3 Eylül 2019 tarihinde farklı kentlerden Diyarbakır’a gelerek oturma eylemi başlatan aileler, bin 649 gündür HDP il binası önündeki evlat nöbetini sürdürüyor. 8 Mart Dünya Kadınlar Günü’nü buruk geçiren aileler, HDP’nin kadınların haklarını ellerinden aldığını dile getirdi. Almanya’dan Diyarbakır’a gelerek eyleme katılan Maide Aktaş, Berlin’de terör örgütü PKK mensupları tarafından kızı Nilüfer’in kaçırıldığını belirterek, 8 Mart Dünya Kadınlar Günü’nde HDP binası önünde olmak istediğini söyledi. Oturma eylemini Almanya’da sürdürdüğünü belirten Aktaş, “Bugün 8 Mart Dünya Kadınlar Günü sebebiyle Diyarbakır’da evlat nöbetinde bulunmak istedim. Ben de evlat nöbetimi Almanya’da sürdürüyorum. Evladım 2019 yılında Berlin’den götürüldü. Bugün HDP (DEM Parti) yüzünden kadınlığımdan nefret ettiğim gün zannedersem. Çünkü hem anne hem kadın olarak beni acılara boğdular. Benim çocuğum da kadın. Kadın özgürlüğü adı altında çocuklarımızın özgürlüğünü ellerinden alıyorlar” dedi.

Oğlu Mahmut’un kandırılarak dağa kaçırıldığını söyleyen Bedriye Uslu da, her sabah çocuğu için HDP il binasının önündeki evlat çadırının yolunu tuttuğunu ifade etti. Oğluna ‘teslim ol’ çağrısında bulunan Uslu, “Bugün 8 Mart Dünya Kadınlar Günü ama kadın sürekli eziliyor. Eğer ezilmeseydi çocuğu elinden alınmazdı. Ben oğlumun peşini bırakmayacağım. Allah’ın izni, devletimizin gücüyle çocuğumu alana kadar HDP önünden bir yere gitmeyeceğim. Oğlum Mahmut, asker veya polis gördüğün yerde teslim ol. Artık yeter, evine dön” ifadelerine yer verdi.

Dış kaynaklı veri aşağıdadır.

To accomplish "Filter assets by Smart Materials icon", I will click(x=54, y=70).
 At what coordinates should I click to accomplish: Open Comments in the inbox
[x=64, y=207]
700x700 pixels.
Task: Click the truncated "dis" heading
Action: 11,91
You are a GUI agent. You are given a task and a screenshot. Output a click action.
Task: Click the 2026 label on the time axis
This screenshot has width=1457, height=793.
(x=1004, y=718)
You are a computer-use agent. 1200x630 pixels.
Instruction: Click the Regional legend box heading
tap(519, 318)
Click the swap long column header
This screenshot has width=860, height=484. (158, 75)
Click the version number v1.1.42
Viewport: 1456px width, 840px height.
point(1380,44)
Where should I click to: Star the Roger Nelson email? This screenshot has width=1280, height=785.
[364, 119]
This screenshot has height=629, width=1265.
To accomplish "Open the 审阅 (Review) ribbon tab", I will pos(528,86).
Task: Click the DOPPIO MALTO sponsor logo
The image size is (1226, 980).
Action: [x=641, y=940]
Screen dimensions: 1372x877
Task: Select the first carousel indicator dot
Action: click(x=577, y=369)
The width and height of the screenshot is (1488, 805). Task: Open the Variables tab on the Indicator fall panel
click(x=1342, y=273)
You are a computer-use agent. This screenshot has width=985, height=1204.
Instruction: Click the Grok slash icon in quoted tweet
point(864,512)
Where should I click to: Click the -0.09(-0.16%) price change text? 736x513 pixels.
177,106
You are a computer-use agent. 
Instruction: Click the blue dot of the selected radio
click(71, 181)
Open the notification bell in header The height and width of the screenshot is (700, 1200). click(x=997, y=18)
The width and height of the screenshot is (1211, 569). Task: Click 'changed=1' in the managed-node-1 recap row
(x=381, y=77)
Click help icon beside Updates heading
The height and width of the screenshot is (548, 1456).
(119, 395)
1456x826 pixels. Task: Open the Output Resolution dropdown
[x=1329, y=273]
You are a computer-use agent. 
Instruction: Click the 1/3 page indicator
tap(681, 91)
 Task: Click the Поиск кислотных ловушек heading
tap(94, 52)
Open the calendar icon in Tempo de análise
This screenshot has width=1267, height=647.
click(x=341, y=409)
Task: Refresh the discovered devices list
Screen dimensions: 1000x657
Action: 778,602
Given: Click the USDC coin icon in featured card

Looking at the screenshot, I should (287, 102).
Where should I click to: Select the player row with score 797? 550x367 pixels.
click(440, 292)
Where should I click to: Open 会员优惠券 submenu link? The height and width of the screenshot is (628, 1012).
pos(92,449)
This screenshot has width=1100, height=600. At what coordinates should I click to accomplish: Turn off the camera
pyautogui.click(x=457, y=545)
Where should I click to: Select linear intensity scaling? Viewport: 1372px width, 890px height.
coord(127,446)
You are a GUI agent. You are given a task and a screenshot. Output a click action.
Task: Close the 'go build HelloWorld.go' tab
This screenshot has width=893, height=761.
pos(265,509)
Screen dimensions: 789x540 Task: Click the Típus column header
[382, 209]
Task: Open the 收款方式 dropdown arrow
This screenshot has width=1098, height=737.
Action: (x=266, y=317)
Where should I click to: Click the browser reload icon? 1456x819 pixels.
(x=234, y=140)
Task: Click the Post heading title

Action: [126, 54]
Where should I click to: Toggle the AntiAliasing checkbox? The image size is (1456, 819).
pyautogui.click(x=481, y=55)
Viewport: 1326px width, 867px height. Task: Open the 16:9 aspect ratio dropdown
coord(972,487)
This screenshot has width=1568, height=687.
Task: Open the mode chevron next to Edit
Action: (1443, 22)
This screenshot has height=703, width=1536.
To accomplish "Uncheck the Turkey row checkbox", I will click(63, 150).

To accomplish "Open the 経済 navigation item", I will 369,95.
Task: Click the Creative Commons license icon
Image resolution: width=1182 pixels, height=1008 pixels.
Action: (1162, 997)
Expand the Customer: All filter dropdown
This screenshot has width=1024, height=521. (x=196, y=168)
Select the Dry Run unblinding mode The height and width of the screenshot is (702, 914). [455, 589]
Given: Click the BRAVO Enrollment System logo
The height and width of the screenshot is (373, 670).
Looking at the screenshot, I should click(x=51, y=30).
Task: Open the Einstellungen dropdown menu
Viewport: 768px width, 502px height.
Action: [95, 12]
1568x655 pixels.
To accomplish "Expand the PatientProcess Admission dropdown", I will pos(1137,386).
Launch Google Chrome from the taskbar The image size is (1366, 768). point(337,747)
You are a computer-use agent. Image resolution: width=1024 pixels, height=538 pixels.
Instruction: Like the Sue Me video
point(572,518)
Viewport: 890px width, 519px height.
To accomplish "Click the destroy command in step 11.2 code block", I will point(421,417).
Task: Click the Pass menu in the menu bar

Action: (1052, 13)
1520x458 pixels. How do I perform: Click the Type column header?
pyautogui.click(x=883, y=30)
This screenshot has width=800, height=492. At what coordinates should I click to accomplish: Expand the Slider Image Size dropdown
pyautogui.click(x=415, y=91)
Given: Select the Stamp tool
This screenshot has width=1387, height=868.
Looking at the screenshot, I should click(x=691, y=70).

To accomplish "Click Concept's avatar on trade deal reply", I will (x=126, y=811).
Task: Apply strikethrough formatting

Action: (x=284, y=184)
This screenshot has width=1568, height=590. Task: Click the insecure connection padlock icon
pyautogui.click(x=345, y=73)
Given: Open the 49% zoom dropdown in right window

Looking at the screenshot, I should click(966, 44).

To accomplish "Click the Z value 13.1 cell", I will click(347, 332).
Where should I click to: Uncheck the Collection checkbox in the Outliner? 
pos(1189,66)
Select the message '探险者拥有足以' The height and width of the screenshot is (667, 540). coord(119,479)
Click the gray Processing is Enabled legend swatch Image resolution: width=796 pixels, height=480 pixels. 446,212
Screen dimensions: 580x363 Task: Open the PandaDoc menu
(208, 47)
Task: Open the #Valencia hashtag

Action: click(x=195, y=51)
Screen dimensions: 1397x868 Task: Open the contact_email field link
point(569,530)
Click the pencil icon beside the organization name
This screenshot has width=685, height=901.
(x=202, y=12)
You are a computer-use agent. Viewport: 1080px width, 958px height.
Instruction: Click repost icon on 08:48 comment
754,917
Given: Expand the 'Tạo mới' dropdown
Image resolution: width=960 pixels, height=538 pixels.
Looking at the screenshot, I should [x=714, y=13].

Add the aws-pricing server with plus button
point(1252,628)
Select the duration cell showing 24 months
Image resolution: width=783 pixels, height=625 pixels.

Evlat mücadelesindeki annelerden Aydan Arslan ise, kızı Aysun’un PKK tarafından kandırılarak götürüldüğünü ve kadın haklarının elinden alındığını söyledi. 5 senedir evlat nöbeti tuttuğunu ifade eden Arslan, “Biz de anneyiz. Jın, Jiyan, Azadi diyor HDP’liler. Ama kadınları en fazla öldüren HDP’dir. Hem bizi hem evlatlarımızı öldürdüler. Eğer kızımı dağa kaçırmasalardı evladım da şimdi anne olacaktı. Kızımın özgürlüğünü elinden aldılar. Bizi de diri diri öldürmüşler” dedi.